# YOUR INSTRUCTIONS:
When counting, include every line of the data that holds "named", then state the total alone.

(Stored items)

=== Section Start ===

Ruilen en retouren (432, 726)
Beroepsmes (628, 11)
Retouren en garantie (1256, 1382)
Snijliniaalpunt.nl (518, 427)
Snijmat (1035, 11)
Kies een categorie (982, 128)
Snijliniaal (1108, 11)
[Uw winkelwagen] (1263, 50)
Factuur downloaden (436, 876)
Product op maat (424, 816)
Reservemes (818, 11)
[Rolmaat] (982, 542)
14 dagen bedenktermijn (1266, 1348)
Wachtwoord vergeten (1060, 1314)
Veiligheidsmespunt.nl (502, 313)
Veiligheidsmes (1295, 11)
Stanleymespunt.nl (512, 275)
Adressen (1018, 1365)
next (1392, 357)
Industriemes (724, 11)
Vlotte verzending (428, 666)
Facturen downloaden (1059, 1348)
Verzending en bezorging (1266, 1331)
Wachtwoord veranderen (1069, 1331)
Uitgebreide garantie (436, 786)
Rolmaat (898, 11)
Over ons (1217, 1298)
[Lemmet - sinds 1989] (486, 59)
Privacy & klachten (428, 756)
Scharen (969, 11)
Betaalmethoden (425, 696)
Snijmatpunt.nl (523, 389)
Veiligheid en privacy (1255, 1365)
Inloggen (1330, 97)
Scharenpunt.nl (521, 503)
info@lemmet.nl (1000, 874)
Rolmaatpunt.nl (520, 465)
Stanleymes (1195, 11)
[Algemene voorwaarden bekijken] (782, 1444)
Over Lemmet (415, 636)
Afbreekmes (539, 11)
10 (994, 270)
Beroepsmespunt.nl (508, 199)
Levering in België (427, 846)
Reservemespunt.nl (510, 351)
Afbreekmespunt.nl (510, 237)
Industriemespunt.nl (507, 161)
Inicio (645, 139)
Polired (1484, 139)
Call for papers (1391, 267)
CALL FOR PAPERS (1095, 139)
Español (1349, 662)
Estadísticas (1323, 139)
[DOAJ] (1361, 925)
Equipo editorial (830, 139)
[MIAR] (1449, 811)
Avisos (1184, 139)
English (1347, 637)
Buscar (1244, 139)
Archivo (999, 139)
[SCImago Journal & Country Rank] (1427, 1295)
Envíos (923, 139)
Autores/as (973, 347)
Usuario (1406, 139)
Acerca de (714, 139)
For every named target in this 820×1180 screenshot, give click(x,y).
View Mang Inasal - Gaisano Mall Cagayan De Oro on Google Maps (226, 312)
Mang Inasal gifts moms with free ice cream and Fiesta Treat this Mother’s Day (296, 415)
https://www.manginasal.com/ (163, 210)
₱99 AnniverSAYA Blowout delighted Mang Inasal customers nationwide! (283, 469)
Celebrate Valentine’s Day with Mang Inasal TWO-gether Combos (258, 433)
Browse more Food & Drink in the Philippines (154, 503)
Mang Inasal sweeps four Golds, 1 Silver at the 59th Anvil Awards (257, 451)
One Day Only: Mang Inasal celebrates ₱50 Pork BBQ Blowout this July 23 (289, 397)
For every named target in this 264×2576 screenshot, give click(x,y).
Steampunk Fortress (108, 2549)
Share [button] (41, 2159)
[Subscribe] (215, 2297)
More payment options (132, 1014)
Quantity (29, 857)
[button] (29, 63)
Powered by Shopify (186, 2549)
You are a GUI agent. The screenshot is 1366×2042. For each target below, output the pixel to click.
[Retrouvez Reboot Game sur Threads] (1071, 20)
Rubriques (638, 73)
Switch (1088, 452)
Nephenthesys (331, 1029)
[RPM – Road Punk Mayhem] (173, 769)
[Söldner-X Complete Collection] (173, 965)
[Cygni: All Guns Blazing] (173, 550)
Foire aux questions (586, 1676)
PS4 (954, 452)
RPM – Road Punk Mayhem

=== Section End ===

# TASK SOLUTION:
2